If no one is willing to voluntarily submit to being the father, then the mother may initiate a court action. This means that the mother would file an order with the court that compels the father to appear. He will then answer the allegation if he is the father; if there is an impasse then the court may order the father to submit to a DNA test. If the test is positive then the court will enter an order establishing paternity. The government may also initiate this process if the mother is on public assistance.

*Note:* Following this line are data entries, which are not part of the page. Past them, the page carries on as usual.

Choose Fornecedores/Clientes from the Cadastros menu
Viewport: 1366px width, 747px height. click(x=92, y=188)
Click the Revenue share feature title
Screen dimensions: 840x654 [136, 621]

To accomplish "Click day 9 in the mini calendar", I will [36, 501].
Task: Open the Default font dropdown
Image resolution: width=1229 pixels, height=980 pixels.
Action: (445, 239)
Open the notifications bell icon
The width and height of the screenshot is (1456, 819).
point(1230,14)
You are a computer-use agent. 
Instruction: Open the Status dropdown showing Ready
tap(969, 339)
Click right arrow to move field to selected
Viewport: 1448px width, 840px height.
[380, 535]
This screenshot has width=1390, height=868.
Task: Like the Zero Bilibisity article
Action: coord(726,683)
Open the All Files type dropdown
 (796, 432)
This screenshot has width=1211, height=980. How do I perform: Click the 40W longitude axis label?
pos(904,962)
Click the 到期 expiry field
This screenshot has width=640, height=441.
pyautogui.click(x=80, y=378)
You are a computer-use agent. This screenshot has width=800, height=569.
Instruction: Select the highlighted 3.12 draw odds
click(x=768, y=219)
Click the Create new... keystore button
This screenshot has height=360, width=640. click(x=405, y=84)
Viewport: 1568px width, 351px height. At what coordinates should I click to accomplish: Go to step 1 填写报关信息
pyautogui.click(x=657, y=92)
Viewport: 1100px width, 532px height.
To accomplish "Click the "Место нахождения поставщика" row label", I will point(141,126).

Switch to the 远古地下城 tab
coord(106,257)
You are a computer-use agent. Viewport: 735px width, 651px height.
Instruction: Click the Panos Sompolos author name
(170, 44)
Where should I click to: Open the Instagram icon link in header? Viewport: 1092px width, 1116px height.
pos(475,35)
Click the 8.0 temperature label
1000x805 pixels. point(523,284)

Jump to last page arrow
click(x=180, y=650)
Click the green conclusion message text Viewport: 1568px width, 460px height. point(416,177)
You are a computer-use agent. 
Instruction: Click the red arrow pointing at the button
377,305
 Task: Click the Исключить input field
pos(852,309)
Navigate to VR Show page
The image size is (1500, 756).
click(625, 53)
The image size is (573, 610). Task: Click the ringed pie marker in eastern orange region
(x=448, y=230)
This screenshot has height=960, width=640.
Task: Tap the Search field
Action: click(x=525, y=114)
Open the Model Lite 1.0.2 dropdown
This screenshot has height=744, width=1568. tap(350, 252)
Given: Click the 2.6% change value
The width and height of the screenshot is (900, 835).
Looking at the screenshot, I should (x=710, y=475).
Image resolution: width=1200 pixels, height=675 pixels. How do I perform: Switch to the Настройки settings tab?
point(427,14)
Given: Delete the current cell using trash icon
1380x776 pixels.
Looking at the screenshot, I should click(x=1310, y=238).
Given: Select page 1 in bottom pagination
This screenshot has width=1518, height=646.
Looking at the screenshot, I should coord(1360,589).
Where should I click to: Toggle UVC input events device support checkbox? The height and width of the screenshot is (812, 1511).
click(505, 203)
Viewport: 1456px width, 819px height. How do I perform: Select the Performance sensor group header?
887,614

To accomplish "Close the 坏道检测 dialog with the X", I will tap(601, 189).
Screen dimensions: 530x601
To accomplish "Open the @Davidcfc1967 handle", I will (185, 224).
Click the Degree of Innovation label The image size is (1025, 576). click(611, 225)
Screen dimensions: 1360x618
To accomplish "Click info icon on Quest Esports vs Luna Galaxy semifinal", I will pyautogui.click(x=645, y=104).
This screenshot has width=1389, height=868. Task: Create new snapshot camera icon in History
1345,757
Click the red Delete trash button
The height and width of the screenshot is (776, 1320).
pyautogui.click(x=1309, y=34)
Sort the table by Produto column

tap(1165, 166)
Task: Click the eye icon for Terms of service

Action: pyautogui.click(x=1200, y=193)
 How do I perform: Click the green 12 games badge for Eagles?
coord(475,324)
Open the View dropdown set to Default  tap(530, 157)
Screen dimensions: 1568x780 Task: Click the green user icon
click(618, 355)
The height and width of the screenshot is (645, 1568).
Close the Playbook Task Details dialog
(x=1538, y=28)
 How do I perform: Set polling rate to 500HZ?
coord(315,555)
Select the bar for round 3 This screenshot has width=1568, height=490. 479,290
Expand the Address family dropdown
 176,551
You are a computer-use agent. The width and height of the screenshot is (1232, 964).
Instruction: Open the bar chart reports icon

If you or a loved one are considering establishing paternity, you may want to sit down and speak to a lawyer. These actions can become complicated if the father refuses to cooperate. Once paternity is established the child has a right to child support, inheritance and a multitude of other rights. Paternity can confer significant benefits on your child. This is a serious matter that demands you spend the appropriate amount of time to determine the appropriate course of action.